Agroinvestbank
- Type: Private/Cooperative
- Industry: Banking
- Founded: 1992
- Defunct: May 21, 2021
- Headquarters: Dushanbe, Tajikistan
- Website: www.agroinvestbank.tj

= Agroinvestbank =

Bank in Tajikistan

OJSC Agroinvestbank (ҶСК “Агроинвестбонк”) was the second-largest commercial bank in Tajikistan. The bank had been led by chairman Murodali Alimardon since April 1, 2015, who was the former deputy prime minister of Tajikistan. It was initially known as the Tajik Agroindustrial Bank, and then as Shark up until 2002. It was liquidated in 2021.
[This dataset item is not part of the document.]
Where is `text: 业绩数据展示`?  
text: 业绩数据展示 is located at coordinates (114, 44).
The bank has faced allegations in the past of being corrupt, for example with allegations that the employees of the bank helped a person borrow huge amounts of money, even though his companies were liquidated.

==History==
After the end of the Tajikistani Civil War, the Tajik government which was in debt entered a sovereign debt agreement where they channeled their loans to the Agroinvestbank for cotton purveyor Paul Reinhart of Credit Suisse First Boston. Thus, the bank became heavily invested in cotton production. In the early 2000s, the bank's loan portfolio mostly consisted of cotton producers, which were 90% of the portfolio and 11% of their total GDP. However, due to falling cotton costs, the government pressured the bank into splitting in two. The first of these is with Kreditinvest, an asset management company, which garnered the liabilities and the second was Agroinvestbank which was the commercial bank.
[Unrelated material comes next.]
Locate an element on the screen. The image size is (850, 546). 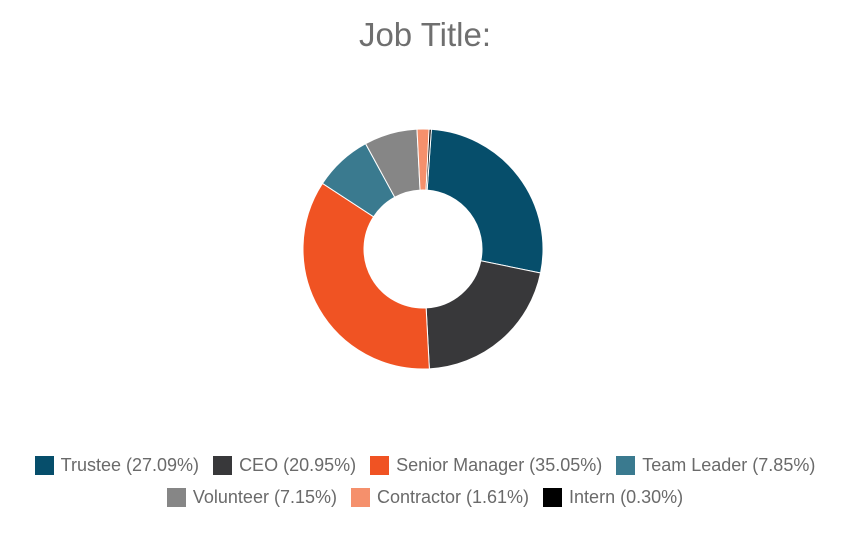
legend-swatch-intern is located at coordinates (553, 497).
In 2009, the European Bank for Reconstruction and Development acquired a 25% stake in the company with 1 share for $12 million. Amid a banking crisis in December 2016, the bank was bailed out by the government along with others for $490 million to avoid bankruptcy.

On May 21, 2021, the license of the bank was revoked by the National Bank of Tajikistan following its liquidation.